Some cases of craniosynostosis are part of a larger syndrome caused by specific, well-known mutations that lead to disorders involving problems other than with the skull, Cunningham said. More common, however, are isolated cases of craniosynostosis, in which one suture is affected and there are no other problems.
The answer in nearly all cases is surgery. About half are performed endoscopically, in closed procedures, said Dr. Richard Hopper, surgical director of the Craniofacial Center. Kids who receive that treatment typically have to wear protective helmets for months.
The other half of the cases are like A.J.’s — open procedures that slice and expand the skull to make room for the growing brain.
“Is it scary? Oh my gosh, yes,” said Shelby Davidson, who can’t forget the seven hours of waiting during A.J.’s first operation. “They’re basically taking his skull apart.”
Her baby came through the operation fine, with eyes swollen shut and evil-looking scars crisscrossing his head. But Davidson, who was alone for much of the procedure, said she vowed then to help others in the same situation.
“Right then, I knew what I was going to do,” she said.
Davidson connected with Summer Ehmann, whose son, Brentley, was born in 2010 with a rare form of craniosynostosis. Together, the two decided to send care packages to families across the country going through the same ordeal.
Today, they mail about 100 boxes a month, half from Seattle, half from Ehmann’s home in Mead, Colo. The boxes contain about $30 worth of comfort items, everything from a soft knit hat big enough to fit over a cranio baby’s expanded head to toothbrushes for frantic parents who often forget theirs.
Every box also contains a prayer chain of fabric loops on which other parents have written messages of hope and kindness. “The prayer chains make me cry,” Davidson said.
Both women’s stories are detailed in a forthcoming book by Kase Johnstun, a Utah State University writing teacher who was born with craniosynostosis in 1975 and details the medical history of the disorder and its impact on the lives of patients and families. The book is called “Beyond the Grip of Craniosynostosis: An Inside View of Life Touched by the Congenital Skull Deformity.”
It’s a small gesture with a big impact. When Katie Long’s son, Camden, was diagnosed a year ago, the 31-year-old Bothell mother says, she was devastated.
She joined a Facebook group for other cranio parents and heard immediately from Shelby Davidson, who offered a care package — and to sit with Long during the surgery.
“It was so nice to have her there because she was so familiar with the process,” Long said. “Shelby is our angel.”
For Davidson, the project has created a kind of circle of caring.
When A.J. had his second surgery in July, three other mothers came to be with her. Six months later, strangers have to look hard to find the scar on A.J.’s otherwise normal-looking head.
His mother understands that support heals the scars that don’t show.

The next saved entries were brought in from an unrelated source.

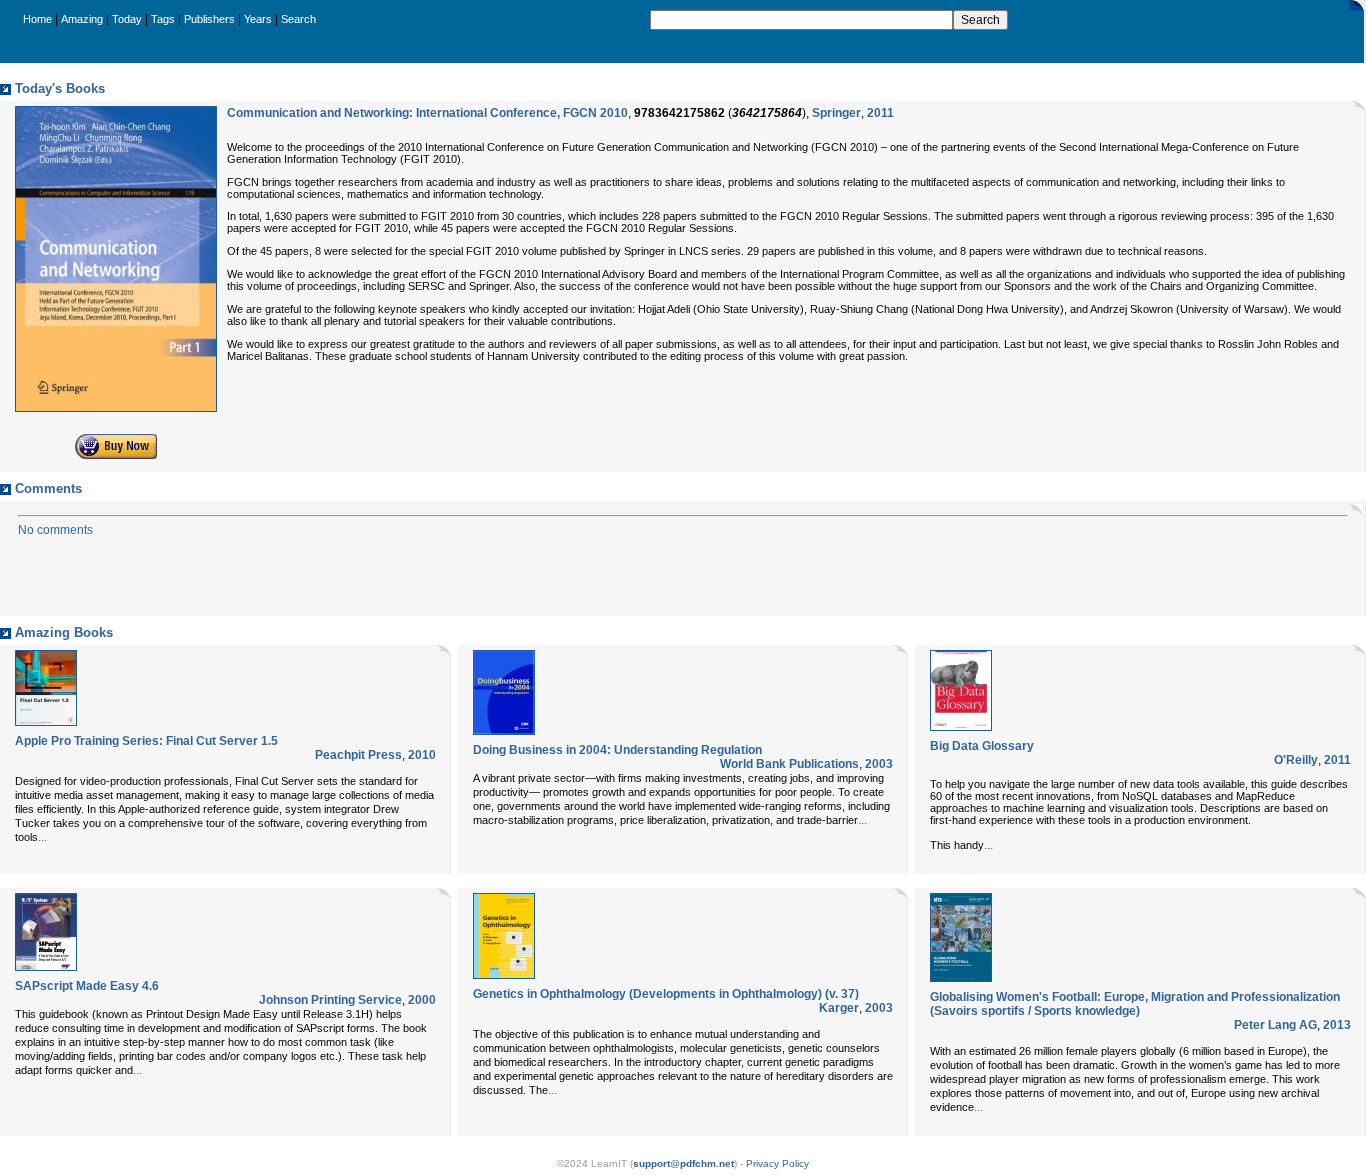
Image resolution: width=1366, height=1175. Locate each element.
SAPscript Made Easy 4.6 (87, 986)
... (42, 837)
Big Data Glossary (982, 746)
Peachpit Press (358, 755)
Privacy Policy (777, 1163)
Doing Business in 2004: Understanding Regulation (617, 750)
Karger (839, 1008)
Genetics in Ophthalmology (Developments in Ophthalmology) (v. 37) (666, 994)
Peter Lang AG (1275, 1025)
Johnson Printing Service (330, 1000)
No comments (55, 530)
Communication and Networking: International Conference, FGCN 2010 (427, 113)
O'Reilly (1296, 760)
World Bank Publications (789, 764)
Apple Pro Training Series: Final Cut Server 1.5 (146, 741)
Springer (836, 113)
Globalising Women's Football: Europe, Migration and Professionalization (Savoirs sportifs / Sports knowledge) (1135, 1004)
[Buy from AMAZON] (116, 455)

‘’It means so much,’’ she said. ‘’We’ve had people say it’s like a hug from somebody who had been through it.’’
Information in this article, originally published Feb. 8., 2015, was corrected Feb. 9, 2015. A previous version of this story incorrectly stated the number of surgeries that doctors at Seattle Children’s perform to correct the birth defect craniosynostosis. They perform 70 to 80 per year.Information in this article, originally published Feb. 9, 2015, was corrected Feb. 9, 2015. A previous version of this story incorrectly stated the number of surgeries performed to correct craniosynostosis at Seattle Children’s Hospital. The correct number is 70 to 80 per year.